Ongoing Series: Seeing Life More Clearly
Submitted by Ohio Eye Associates
Dixie Wilcox, 78, has required prescription glasses since she was in the seventh grade. Her vision, while not a perfect 20/20, wasn’t the worst. Last year, she began to experience fuzziness in her vision and was bothered by lights after her last pair of glasses broke and she could not replace them.
Wilcox’s husband, 90, cannot drive much compared to Wilcox, and she knew she needed to get her eyes checked before they got worse.

Photos by Richland Source Reporter Tierra Thomas
Wilcox became a patient of Ohio Eye Associates after her husband’s referral and based on his experience there.

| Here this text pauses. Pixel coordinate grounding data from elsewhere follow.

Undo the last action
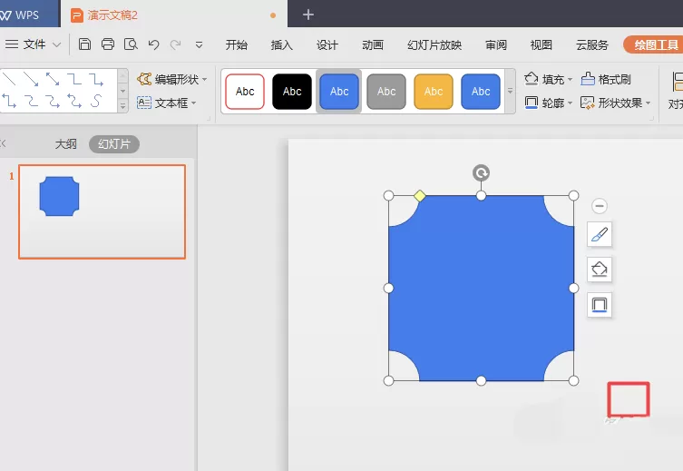The height and width of the screenshot is (471, 683). click(x=153, y=44)
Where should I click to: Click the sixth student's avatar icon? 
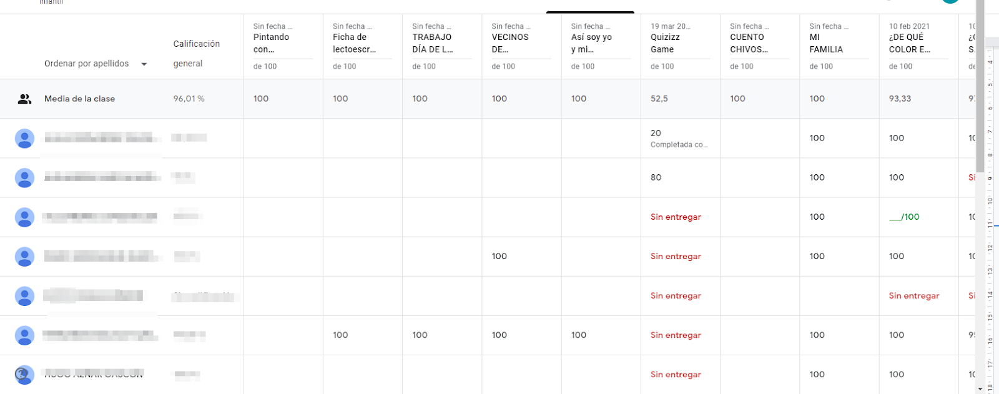pyautogui.click(x=24, y=335)
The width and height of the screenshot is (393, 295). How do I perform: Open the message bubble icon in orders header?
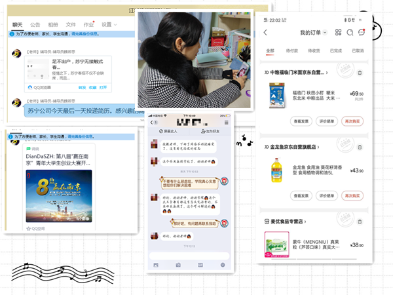(361, 32)
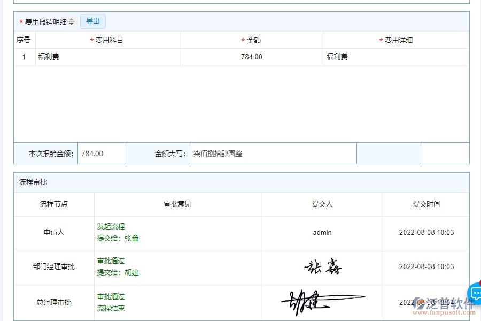
Task: Click the asterisk marker beside 金额 header
Action: click(x=243, y=40)

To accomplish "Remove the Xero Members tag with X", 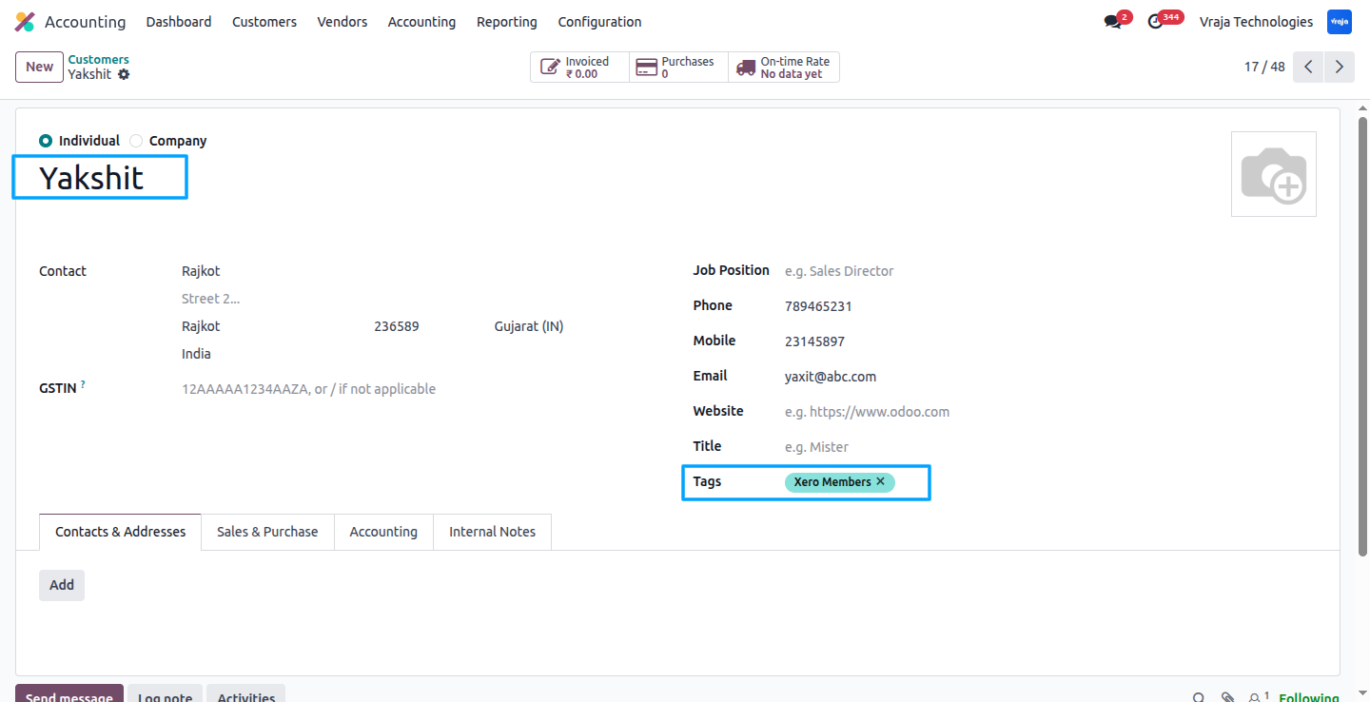I will [x=881, y=481].
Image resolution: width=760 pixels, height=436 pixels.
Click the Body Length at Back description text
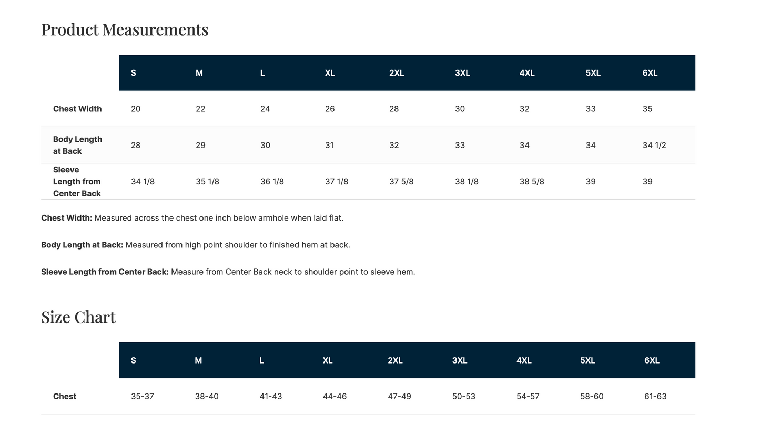[x=196, y=245]
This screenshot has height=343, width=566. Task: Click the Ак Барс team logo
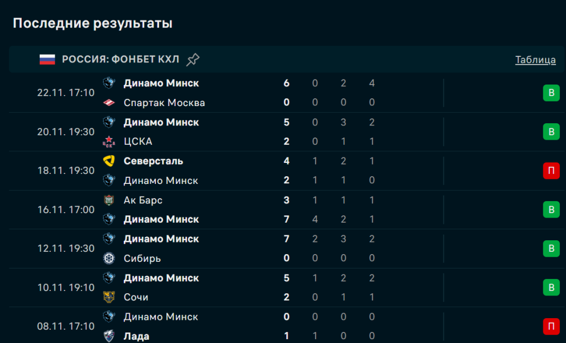109,200
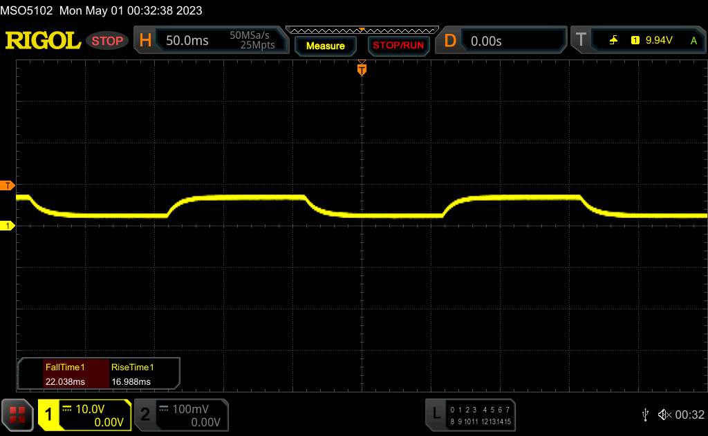Select the orange horizontal trigger position marker
The height and width of the screenshot is (436, 708).
362,69
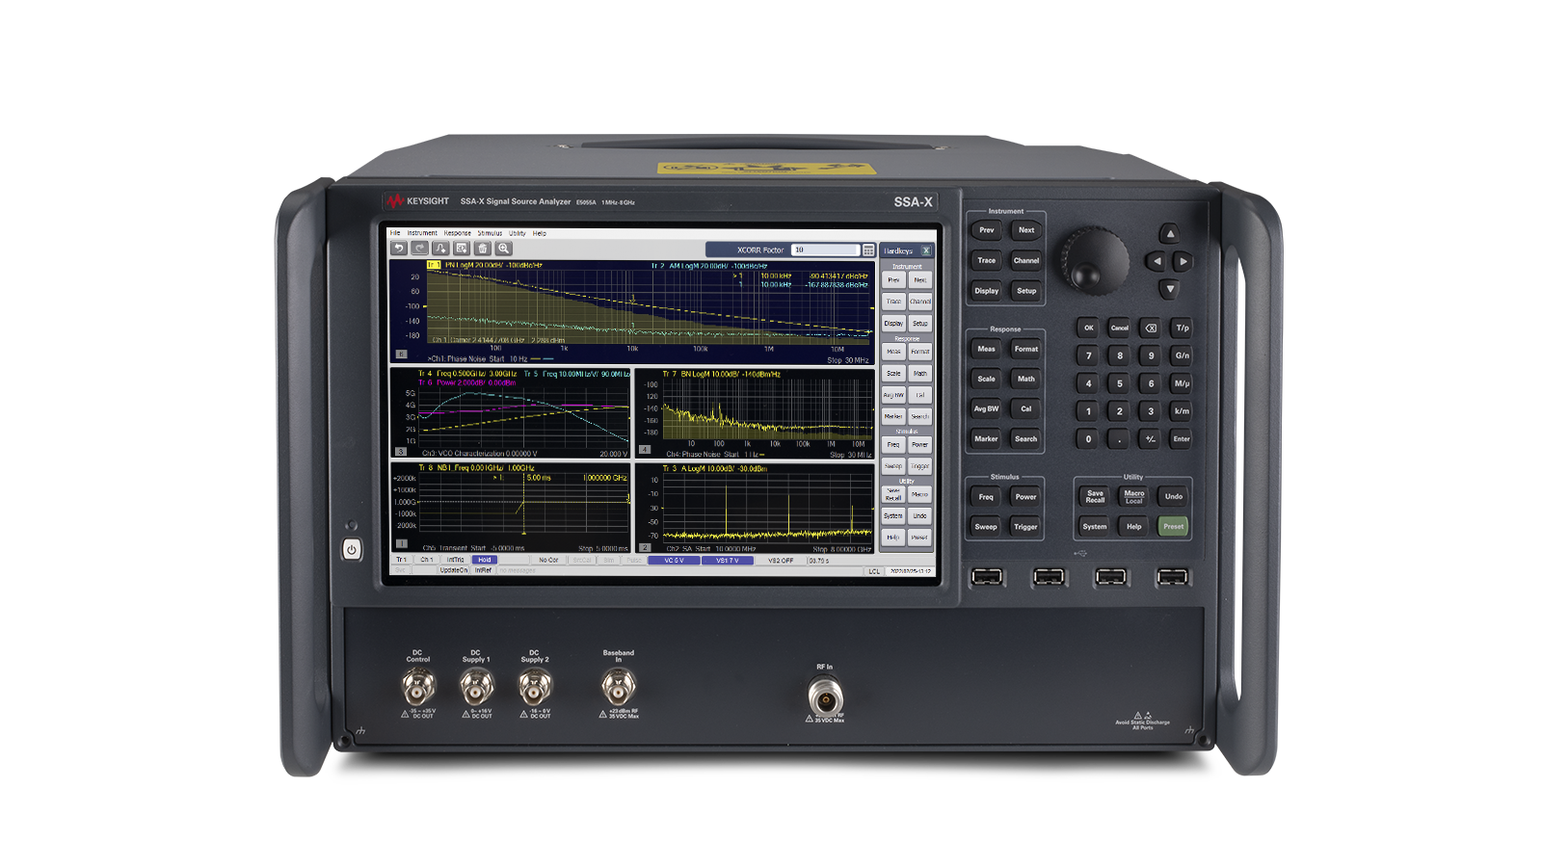Screen dimensions: 1542x867
Task: Open the Stimulus menu
Action: coord(490,233)

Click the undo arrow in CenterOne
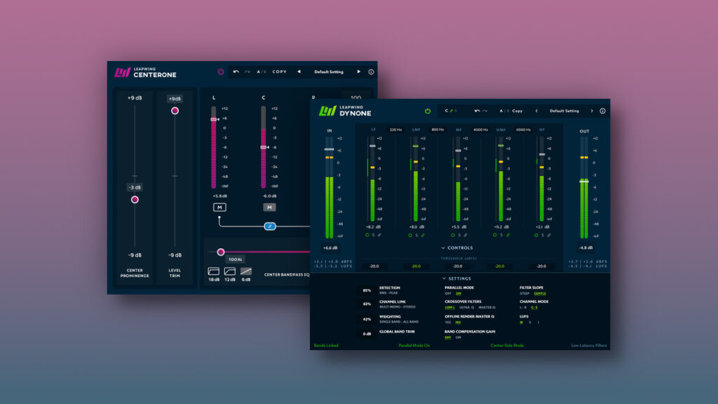pos(236,72)
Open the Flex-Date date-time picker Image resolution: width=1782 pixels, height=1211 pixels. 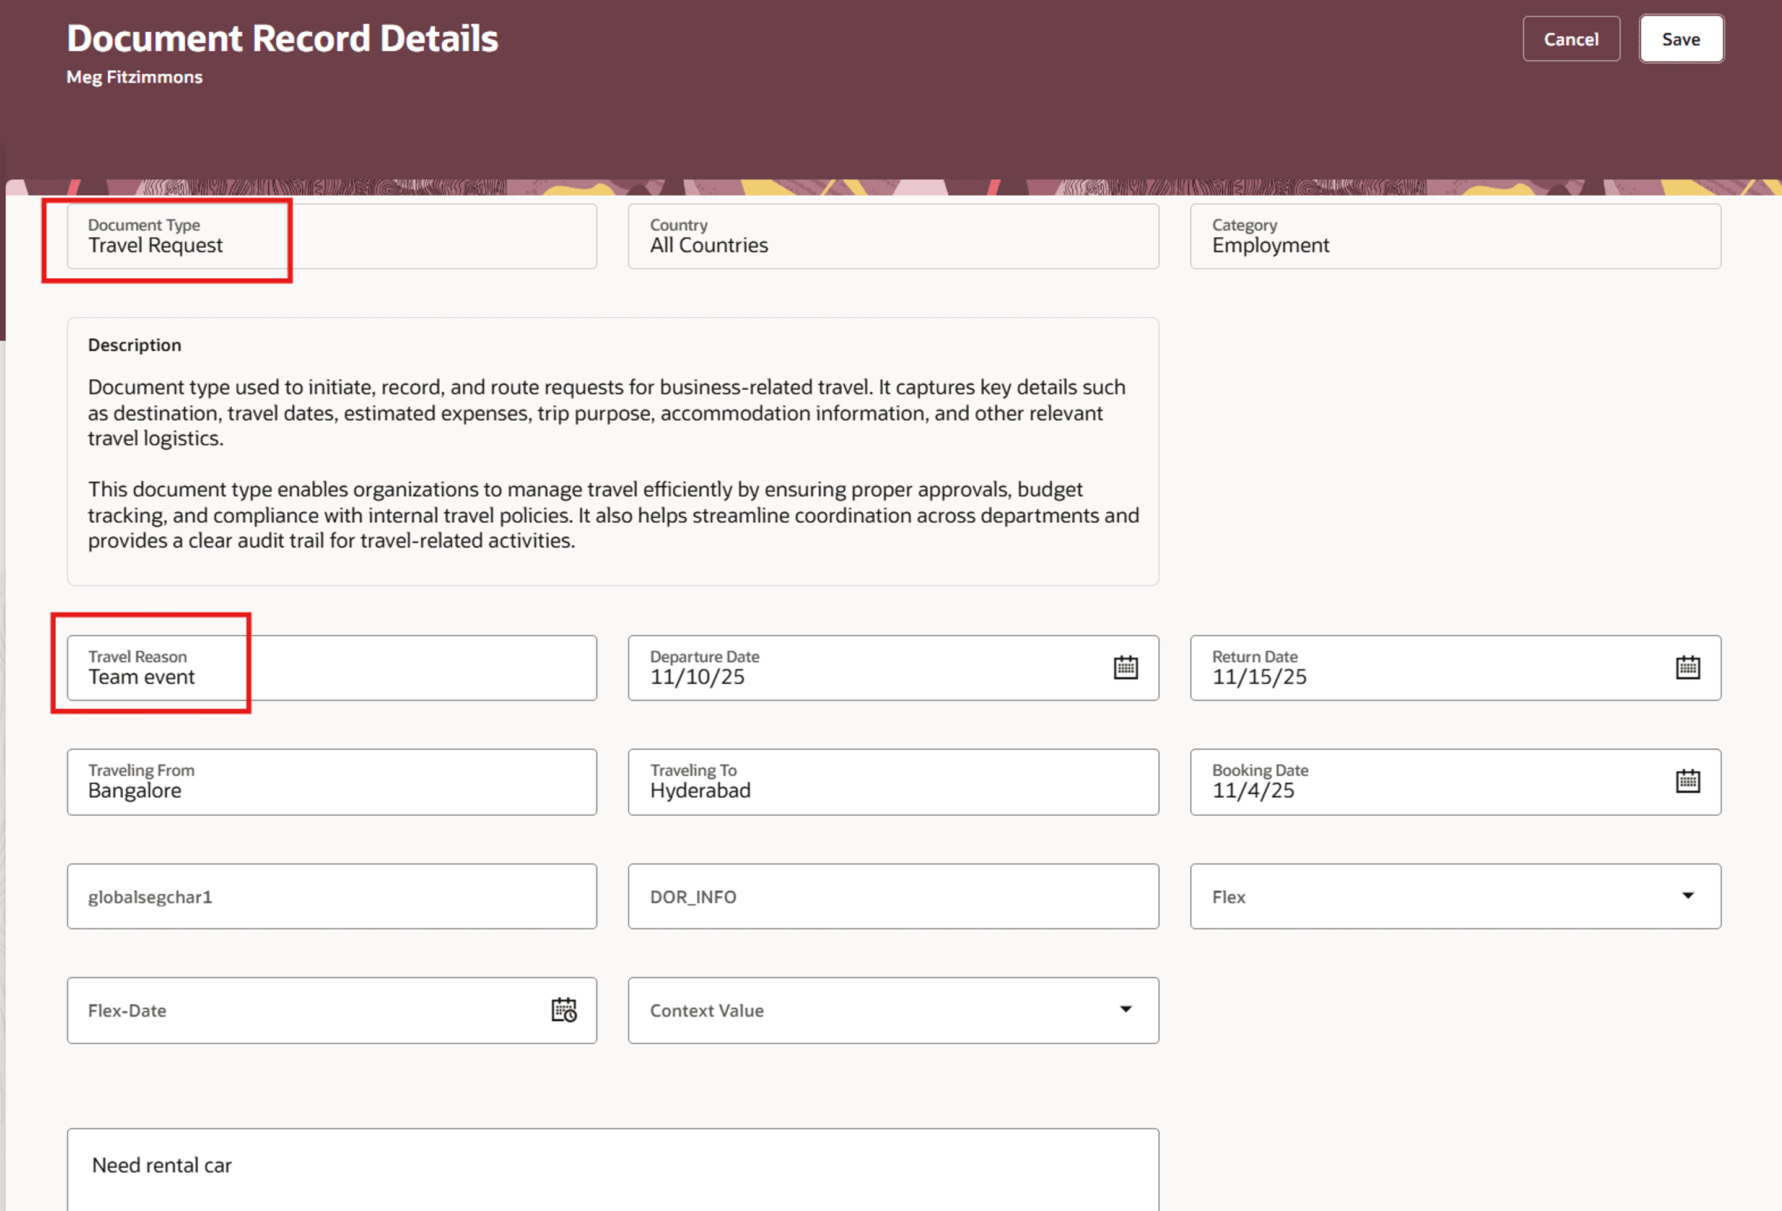click(564, 1010)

When she went in September, she saw ophthalmologist Krysta Goslin, MD, who, after giving Wilcox an exam, informed her that she had a cataract in her left eye and could benefit from surgery.
“Everybody gets cataracts and cataracts don’t hurt your eyes, you don’t need them out until they affect your life,” Goslin said. “But if you don’t take them out and you let them get worse, you could eventually go legally blind or have impaired vision. It’s not a permanent loss of vision but you could eventually lose more and more vision.”
A cataract is a condition in which your eyes become cloudy, resulting in blurry vision. Doctors can perform a series of tests before diagnosis including a detailed assessment of a patient’s vision, glasses and overall eye health.
Symptoms of cataracts include blurred or hazy vision, double vision, poor vision in bright light, seeing halos around lights, poor vision at night, yellowish tinged vision and frequent changes in eyeglasses or contact lens prescription.
Once a cataract is diagnosed, it can slowly worsen over time. Wilcox had her eye surgery scheduled in that same month she saw Goslin, but she canceled it at the last minute. Forty years ago she had heart surgery after having a stroke and the anesthesia made her uncomfortable. She feared the complications that would come from any future surgeries.

Photos by Richland Source Reporter Tierra Thomas
“I was very frightened,” Wilcox said. “But by talking to the staff at Ohio Eye, I told myself I had to do it because my husband’s 90 and I have to do it for him as well as myself.”
Wilcox rescheduled the appointment for May 2021 and underwent the surgery. Cataract surgery is currently the only way to treat cataracts that are affecting vision. It is a minimally invasive, low-risk, outpatient procedure with a success rate of 98 percent. Goslin and ophthalmologist Jonathan Skarie, MD, PhD, have performed the surgery numerous times.